Witness 4 had provided a statement to GTC Scotland which was signed and dated 27 April 2020, and she confirmed that what was written in the statement was accurate. At the outset of her evidence, she read aloud her witness statement. She told the Panel she was the Headteacher at the school and the mother of Pupil A. She had become aware of an injury to Pupil A’s hand at lunchtime on 14 September 2018 when she noticed some surgical tape on the inside of the palm of his hand. Witness 4 told the Panel that Pupil A had just said that he had hurt himself. She stated that the Teacher had also told her that Pupil A had hurt his hand and that she had treated it. In the evening, she and her husband had noted that the wound was only covered in surgical tape. She stated that she did not see any loose skin. When she spoke to Pupil A it did not seem like anything major; he was not upset. He just told Witness 4 that he had hurt his palm with a pencil. She was contacted by Witness 2 the following Monday with the allegations about the Teacher. She was concerned as she had understood (incorrectly) that the Teacher had no first aid qualification. As the incident involved her son, it was to be investigated by a headteacher from another school. Within a week she was alerted by a colleague, Colleague 3, to the incident with Pupil B and spoke to the child’s mother, Witness 5, on the phone. After discussion with management, it was decided to suspend the Teacher. After the Teacher returned to work in January 2019, the Teacher was told that over the next few months she would be monitored as this was a condition agreed at the hearing, and also that she would be provided support wherever it was needed. The Teacher had tried to discuss the incident regarding Pupil A with Witness 4, but Witness 4 refused to do so.

LISTED ENTRIES —
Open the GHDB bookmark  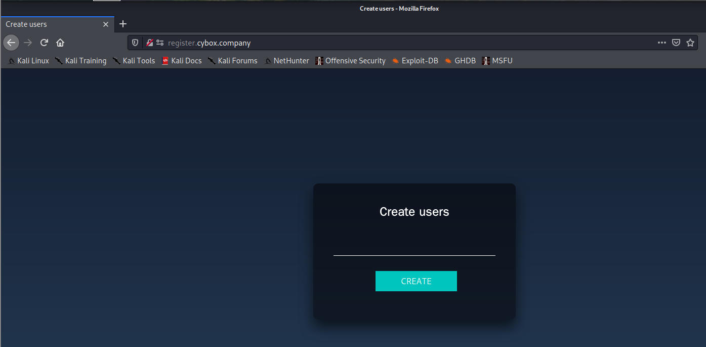pyautogui.click(x=460, y=61)
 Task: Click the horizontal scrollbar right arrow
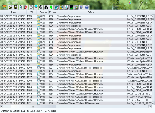pos(150,107)
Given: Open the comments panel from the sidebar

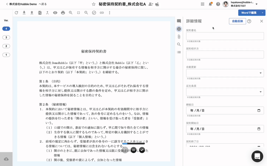Looking at the screenshot, I should 179,21.
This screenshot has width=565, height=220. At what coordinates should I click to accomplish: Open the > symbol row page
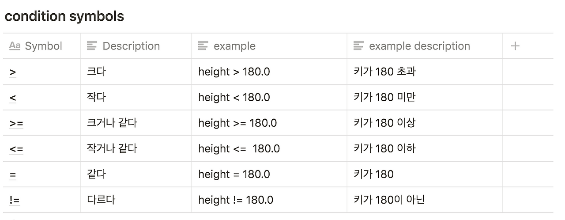coord(13,72)

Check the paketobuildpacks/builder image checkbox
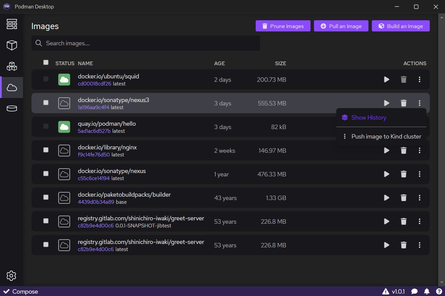click(x=46, y=197)
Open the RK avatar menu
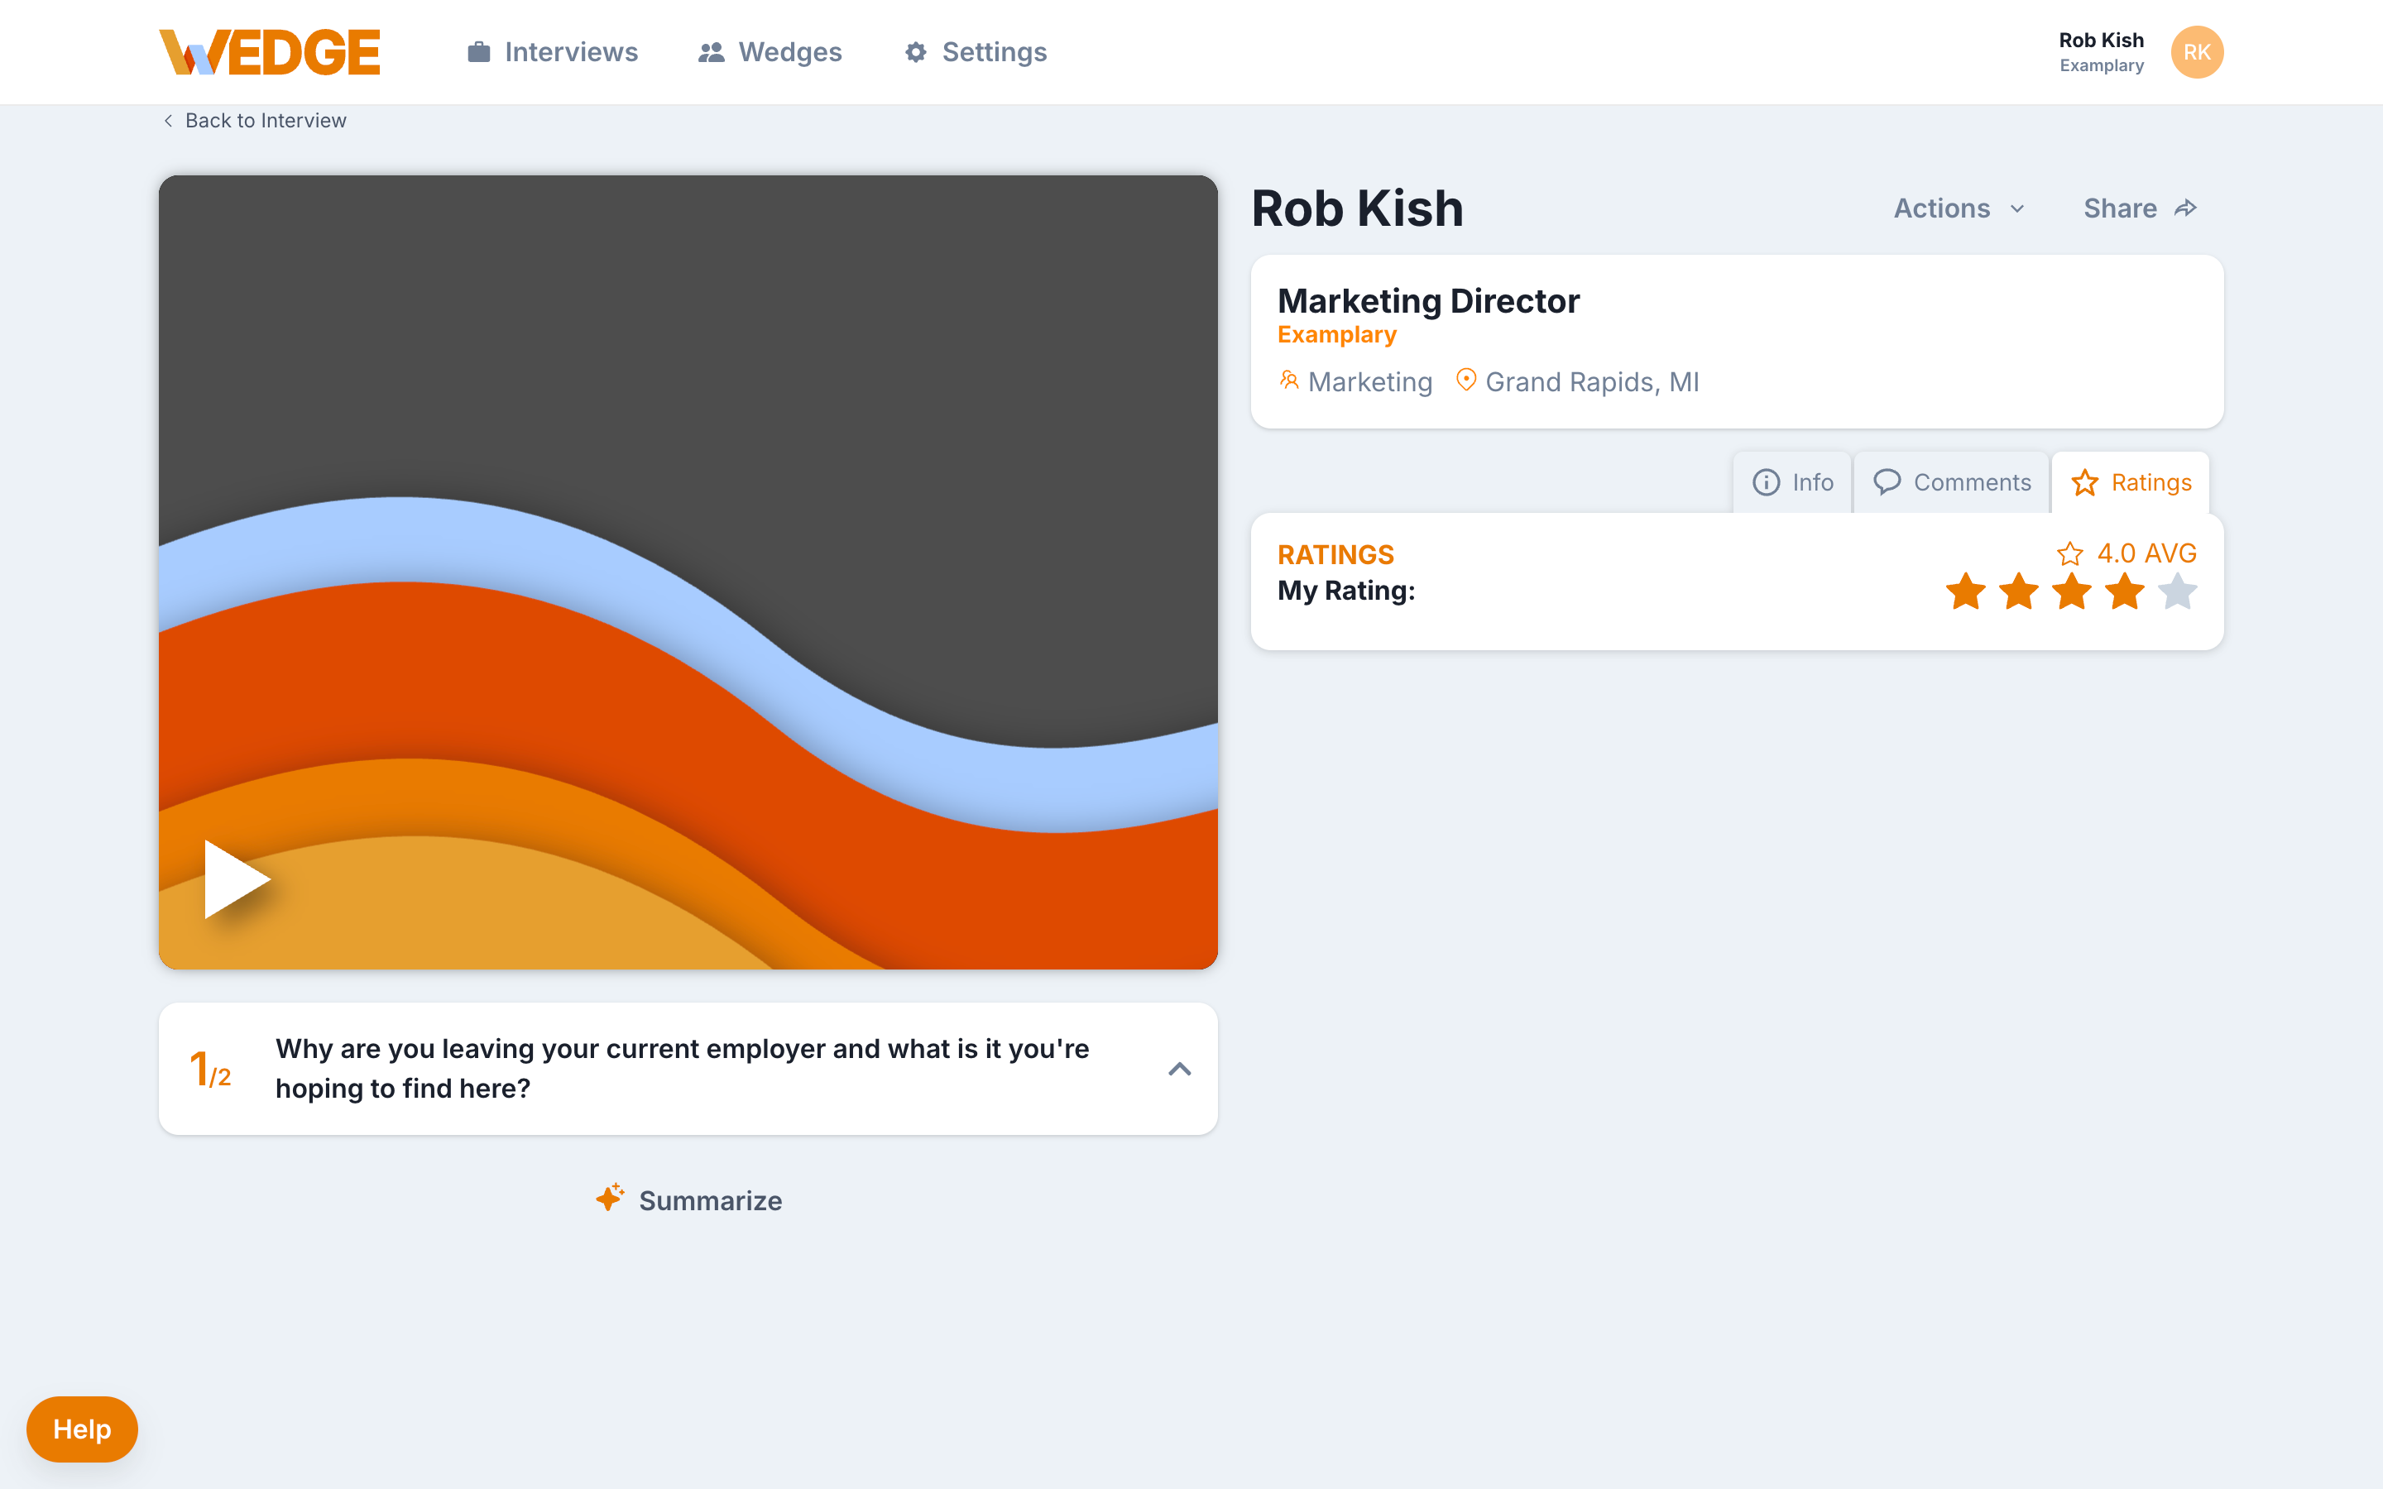This screenshot has height=1489, width=2383. 2197,51
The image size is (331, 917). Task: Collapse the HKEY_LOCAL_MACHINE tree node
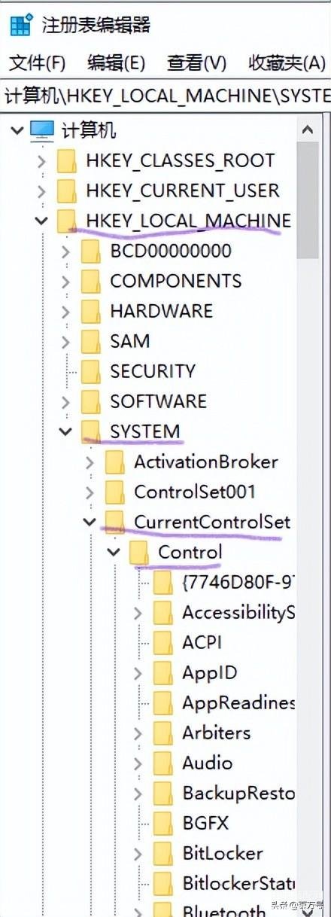[41, 221]
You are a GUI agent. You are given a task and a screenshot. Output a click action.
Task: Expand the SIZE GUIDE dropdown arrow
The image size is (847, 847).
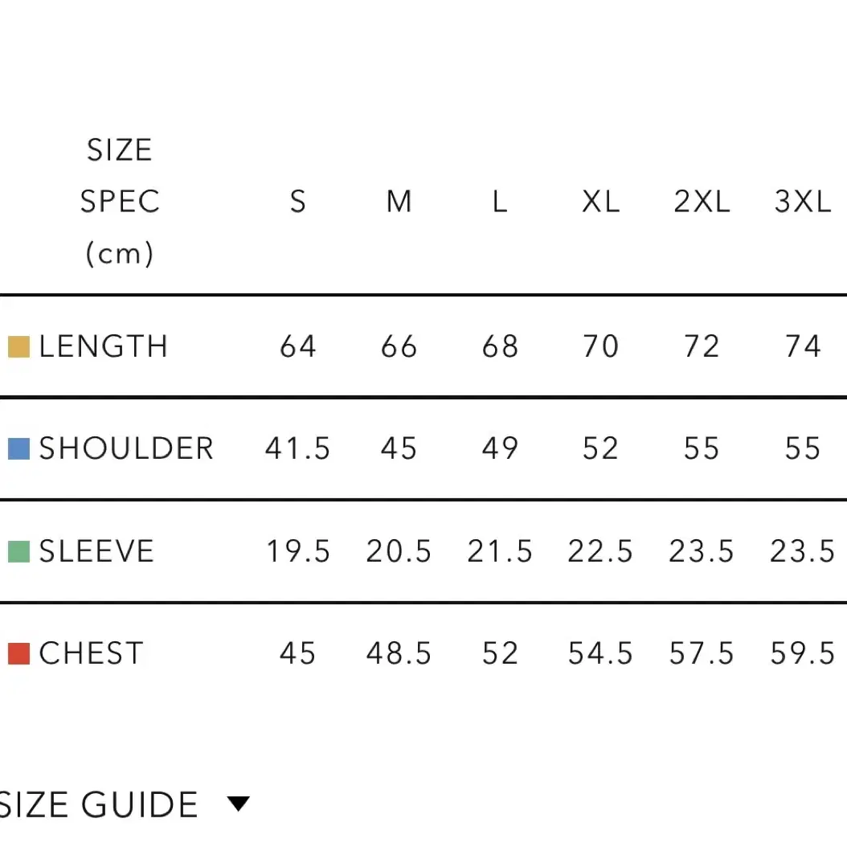coord(238,804)
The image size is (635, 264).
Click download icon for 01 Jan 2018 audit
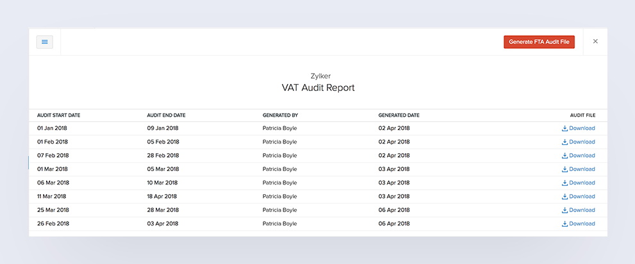pyautogui.click(x=565, y=128)
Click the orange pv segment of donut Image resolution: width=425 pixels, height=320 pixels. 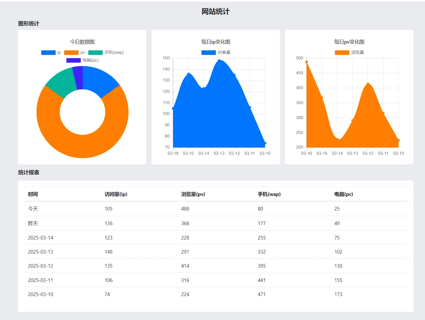pyautogui.click(x=82, y=146)
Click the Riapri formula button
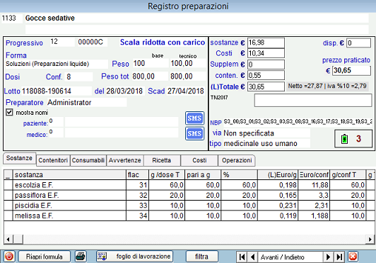Screen dimensions: 376x263 [x=45, y=257]
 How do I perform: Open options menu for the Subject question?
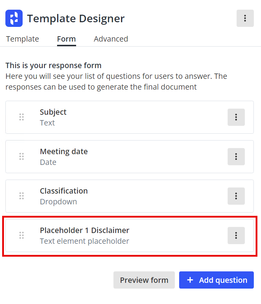coord(236,117)
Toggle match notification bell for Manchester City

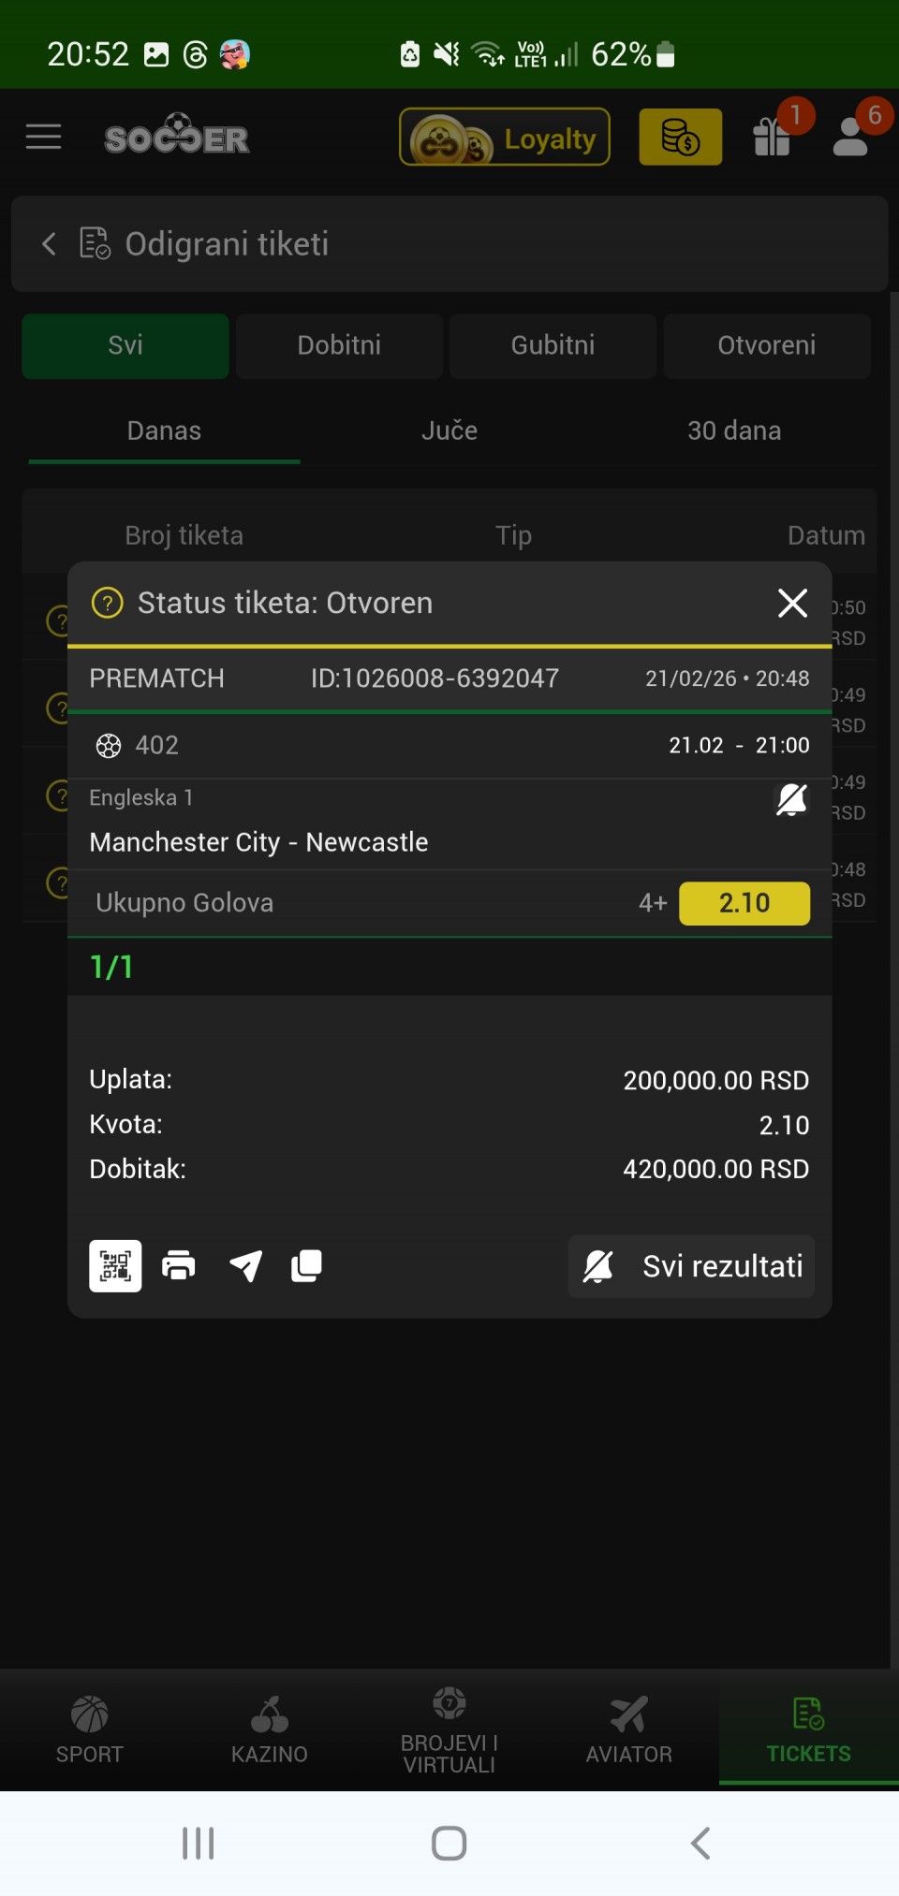click(x=791, y=799)
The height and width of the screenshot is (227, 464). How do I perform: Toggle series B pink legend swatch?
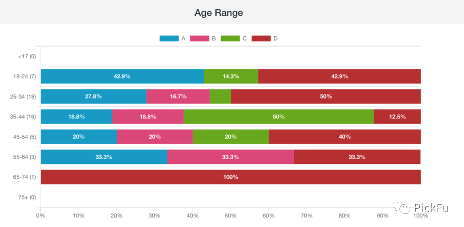199,38
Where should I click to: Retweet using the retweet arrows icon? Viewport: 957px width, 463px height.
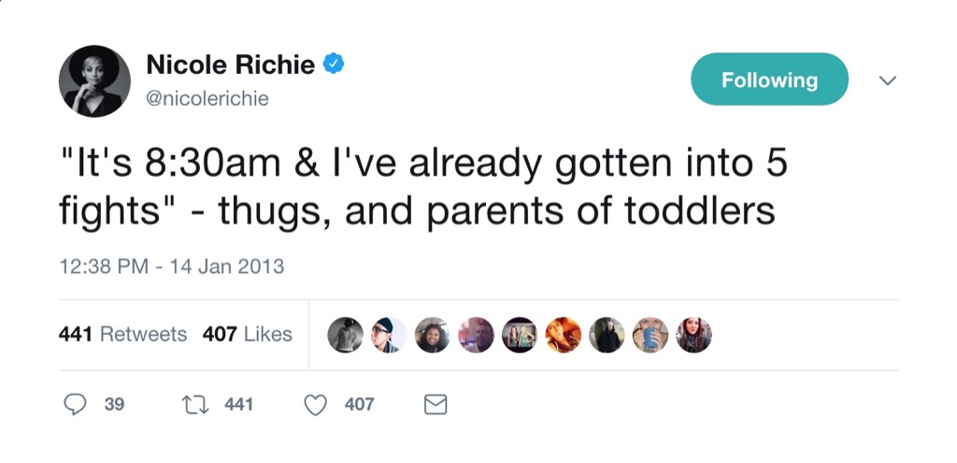tap(196, 404)
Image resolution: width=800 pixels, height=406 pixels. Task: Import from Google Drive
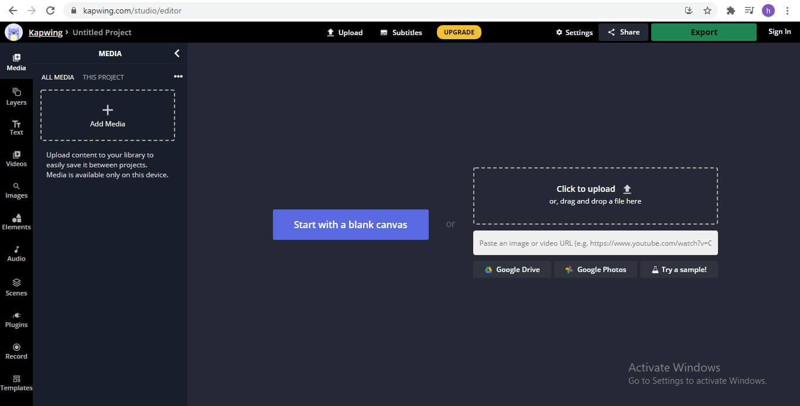click(x=512, y=270)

TASK TO CARRY OUT — Condense the paragraph of the Witness 4 evidence passage that begins "Witness 4 had provided a statement to GTC Scotland" into a short bulleted list of its main facts.

TASK SOLUTION —
- Witness 4 gave GTC Scotland a signed statement dated 27 April 2020, confirmed that it was accurate, and read it aloud to the Panel.
- She was the Headteacher at the school and the mother of Pupil A.
- At lunchtime on 14 September 2018, she noticed surgical tape on Pupil A's palm. He said he had hurt himself, and the Teacher said she had treated the injury.
- That evening, she and her husband saw that the wound was covered only by surgical tape. She saw no loose skin. Pupil A was not upset and said he had hurt his palm with a pencil.
- The following Monday, Witness 2 contacted her with the allegations about the Teacher. She was concerned because she believed, incorrectly, that the Teacher had no first aid qualification.
- Because the incident involved her son, a headteacher from another school was to investigate it.
- Within a week, Colleague 3 alerted her to the incident with Pupil B, and she spoke by phone with that child's mother, Witness 5.
- After discussion with management, the Teacher was suspended.
- When the Teacher returned in January 2019, she was told she would be monitored for several months, a condition agreed at the hearing, and would receive support wherever needed.
- The Teacher tried to discuss the Pupil A incident with Witness 4, who refused.